- _Cel zadania_:
Proszę przepisać dosłownie wiersze poniższego wykazu, począwszy od wiersza zawierającego „At what coordinates”, aż do wiersza zawierającego „coord(292,906)”, włącznie z oboma tymi wierszami.

- _Przedstawiony materiał_:
:::

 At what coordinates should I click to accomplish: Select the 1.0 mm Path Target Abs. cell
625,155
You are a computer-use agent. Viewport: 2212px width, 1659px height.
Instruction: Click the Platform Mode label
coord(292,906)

:::

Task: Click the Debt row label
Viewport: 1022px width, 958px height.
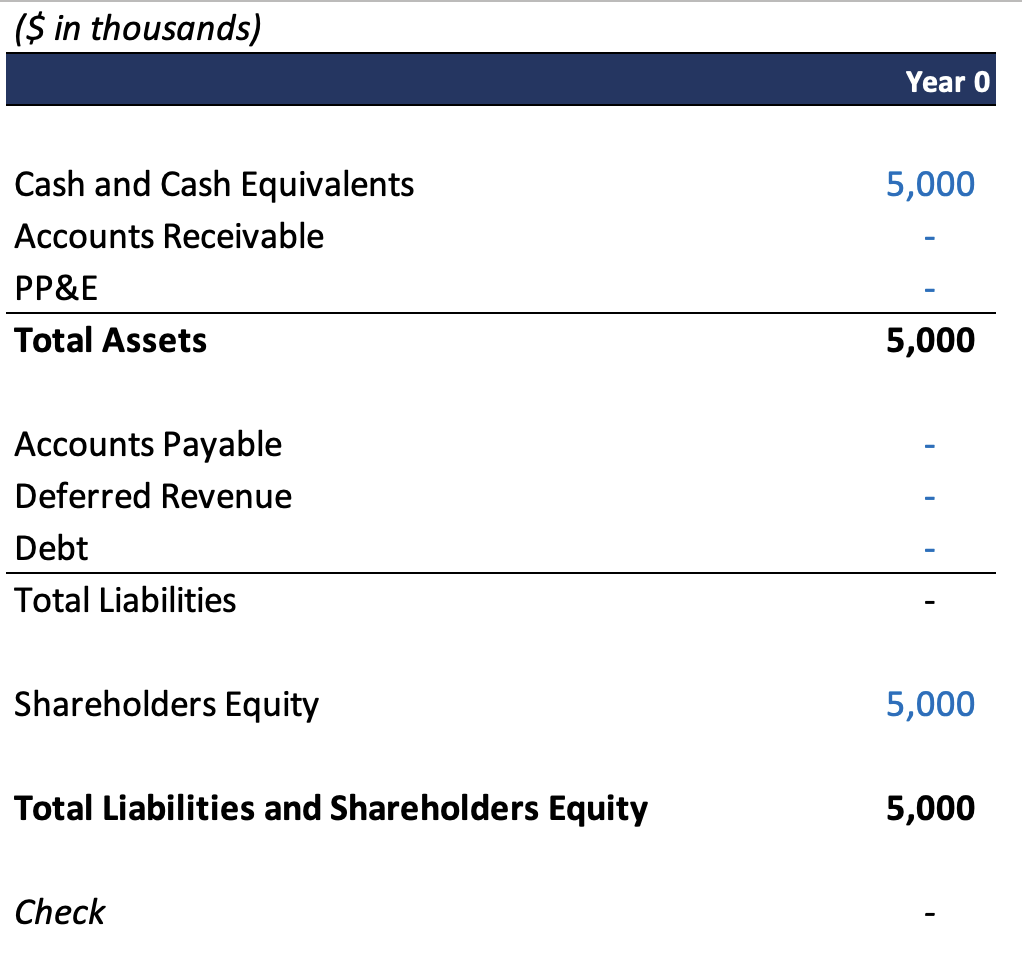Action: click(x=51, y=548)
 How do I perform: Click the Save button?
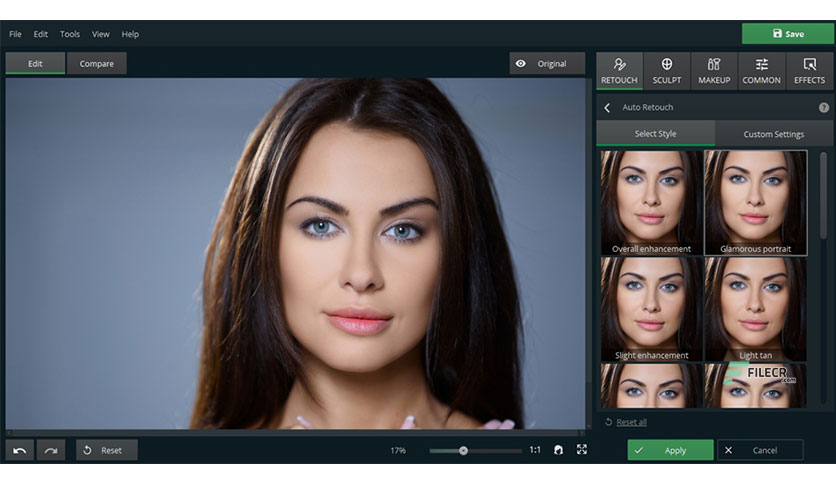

:::

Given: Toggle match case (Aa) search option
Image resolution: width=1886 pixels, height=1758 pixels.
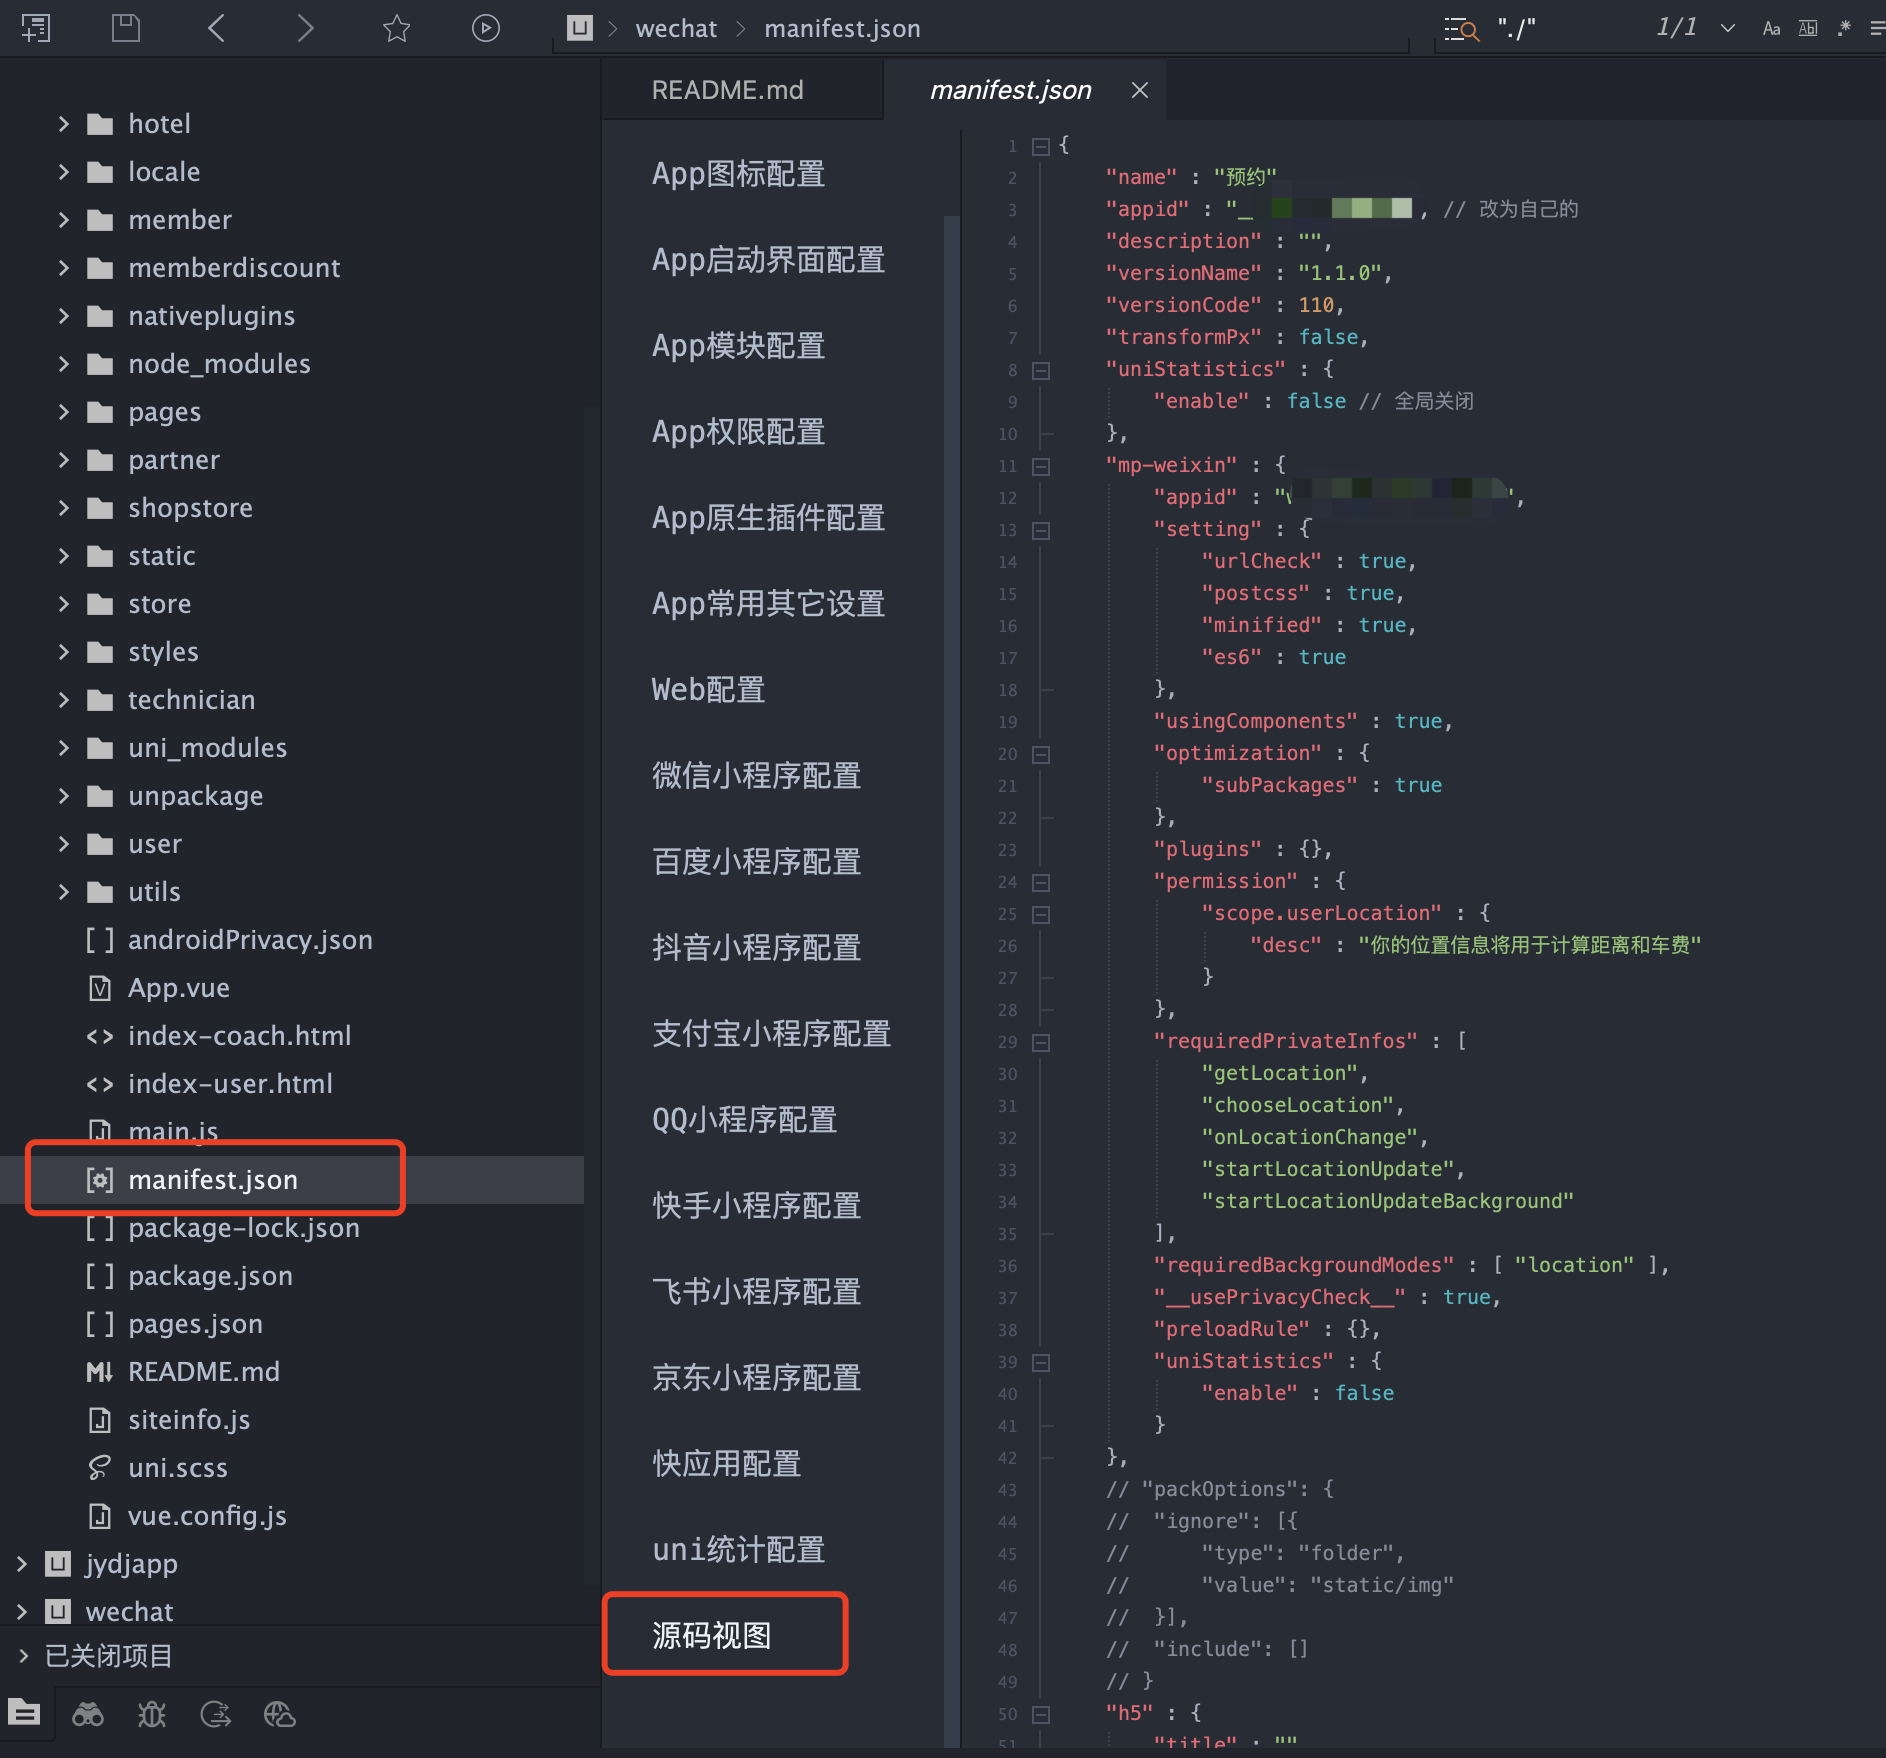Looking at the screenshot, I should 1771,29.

:::

- _Oczekiwana odpowiedź_:
 At what coordinates should I click to accomplish: Select the 1.0 mm Path Target Abs. cell
625,155
You are a computer-use agent. Viewport: 2212px width, 1659px height.
Instruction: Click the Platform Mode label
coord(292,906)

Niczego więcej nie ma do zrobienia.